Wie an Allerheiligen, Halloween, so fällt auch zu St. Martin vielen nicht mehr viel ein. Viel mehr fällt manchen zu einem gar nicht ein, der seit 1700 Jahren nicht vergessen, und durch die Jahrhunderte als Heiliger hochverehrt wurde. Schade, Sankt Martin hätte so viel mehr zu bieten. Gerade auch im Blick auf den heutigen Volkstrauertag, an dem wir auch heuer wieder den Frieden ins Gebet nehmen. Martin hat uns einiges dazu zu sagen.

315 in Sombately ist er in Ungarn geboren, dort war sein Vater, ein römischer Militätribun, gerade stationiert.

Bei der Geburt stand für den Vater schon fest: „Mein Sohn geht einmal zum Militär.“ Der Name „Martin“ kommt ja nicht von ungefähr vom römischen Kriegsgott Mars. Kinder, die im Krieg aufwachsen, die gibt es auch heute. Und auch Kindersoldaten, die systematisch in das Kriegshandwerk eingeführt werden… wie etwa in Somalia oder im Jemen. Sie haben wohl noch so etwas wie Frieden erlebt.

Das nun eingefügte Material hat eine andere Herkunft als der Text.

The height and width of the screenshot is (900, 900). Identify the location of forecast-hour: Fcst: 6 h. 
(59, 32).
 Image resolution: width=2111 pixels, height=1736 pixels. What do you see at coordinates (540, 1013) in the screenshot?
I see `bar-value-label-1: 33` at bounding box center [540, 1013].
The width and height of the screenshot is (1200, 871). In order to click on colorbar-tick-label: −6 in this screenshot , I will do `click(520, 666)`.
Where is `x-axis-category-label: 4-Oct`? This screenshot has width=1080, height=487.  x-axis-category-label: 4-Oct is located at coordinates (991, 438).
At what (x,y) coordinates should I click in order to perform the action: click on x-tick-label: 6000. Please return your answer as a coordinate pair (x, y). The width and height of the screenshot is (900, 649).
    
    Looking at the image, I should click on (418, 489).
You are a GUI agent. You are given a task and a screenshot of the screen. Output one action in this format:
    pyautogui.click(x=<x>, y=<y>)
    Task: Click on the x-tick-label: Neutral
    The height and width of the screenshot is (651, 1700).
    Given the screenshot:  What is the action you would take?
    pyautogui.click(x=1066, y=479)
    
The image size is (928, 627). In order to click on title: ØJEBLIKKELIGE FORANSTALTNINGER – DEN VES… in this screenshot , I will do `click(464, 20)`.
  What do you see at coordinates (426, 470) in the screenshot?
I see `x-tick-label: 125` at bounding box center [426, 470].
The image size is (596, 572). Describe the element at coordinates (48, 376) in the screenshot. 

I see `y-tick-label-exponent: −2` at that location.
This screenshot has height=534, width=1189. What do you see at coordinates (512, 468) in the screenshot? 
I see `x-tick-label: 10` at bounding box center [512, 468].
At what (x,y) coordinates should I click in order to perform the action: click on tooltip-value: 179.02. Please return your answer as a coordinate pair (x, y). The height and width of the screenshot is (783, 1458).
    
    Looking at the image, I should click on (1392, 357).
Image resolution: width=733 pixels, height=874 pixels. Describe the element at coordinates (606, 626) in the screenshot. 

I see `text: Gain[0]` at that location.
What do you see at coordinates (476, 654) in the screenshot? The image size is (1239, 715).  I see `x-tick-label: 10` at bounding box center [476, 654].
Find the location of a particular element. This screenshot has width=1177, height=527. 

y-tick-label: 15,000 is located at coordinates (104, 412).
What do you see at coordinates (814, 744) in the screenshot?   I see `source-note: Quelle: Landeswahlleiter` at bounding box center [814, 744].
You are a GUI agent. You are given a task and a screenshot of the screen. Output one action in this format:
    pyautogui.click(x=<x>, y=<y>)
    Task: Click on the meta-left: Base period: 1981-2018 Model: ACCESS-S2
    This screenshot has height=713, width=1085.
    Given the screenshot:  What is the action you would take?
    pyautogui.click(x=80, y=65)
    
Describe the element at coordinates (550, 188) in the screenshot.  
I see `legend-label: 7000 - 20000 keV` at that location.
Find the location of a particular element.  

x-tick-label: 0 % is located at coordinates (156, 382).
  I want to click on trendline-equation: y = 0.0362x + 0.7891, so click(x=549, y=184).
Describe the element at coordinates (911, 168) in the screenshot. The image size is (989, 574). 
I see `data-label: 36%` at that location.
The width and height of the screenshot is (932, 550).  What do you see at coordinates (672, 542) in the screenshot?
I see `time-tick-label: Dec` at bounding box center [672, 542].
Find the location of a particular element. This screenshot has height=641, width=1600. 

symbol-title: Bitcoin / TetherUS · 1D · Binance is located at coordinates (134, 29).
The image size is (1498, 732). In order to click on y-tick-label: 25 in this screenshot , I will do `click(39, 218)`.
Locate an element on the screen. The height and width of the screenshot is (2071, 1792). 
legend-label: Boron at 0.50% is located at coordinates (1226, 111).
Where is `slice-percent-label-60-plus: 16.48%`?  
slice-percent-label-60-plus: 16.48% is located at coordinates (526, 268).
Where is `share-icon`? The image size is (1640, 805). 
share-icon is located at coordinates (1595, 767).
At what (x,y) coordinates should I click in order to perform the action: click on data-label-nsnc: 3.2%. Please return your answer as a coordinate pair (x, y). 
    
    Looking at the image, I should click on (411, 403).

Inzwischen umgezogen nach Pavia –schon damals wurden Truppen oft verlegt- gewinnt der Zehnjährige dann aber Kontakt zu Christen und wird Taufbewerber. Natürlich heimlich…

Die Christen waren für viele Zeitgenossen damals so unglaublich anziehend, weil sie so ganz anders miteinander umgingen. „Seht, wie sie einander lieben!“, berichtet schon die Apostelgeschichte. Christen standen für praktizierte Nächstenliebe. Und: sie waren friedliebende Menschen. Im Übrigen auch sehr loyale Staatsbürger. Nur den Göttern wollten sie nicht opfern. Was vielen im Martyrium das Leben kostete.

Christen waren und sind die besten Werbeträger für Jesus Christus. Das können und sollen wir Christen auch heute sein. Vor allem dann, wenn das gesellschaftliche Klima rauer wird.

Zum Militär musste Martin in jungen Jahren dann aber doch. Widerwillig und aus Zwang. Nach zwei Jahren dann jenes Ereignis, das die meisten aus ihrer Kindheit kennen: Martin teilt seinen Mantel mit einem frierenden Bettler vor den Toren Amiens.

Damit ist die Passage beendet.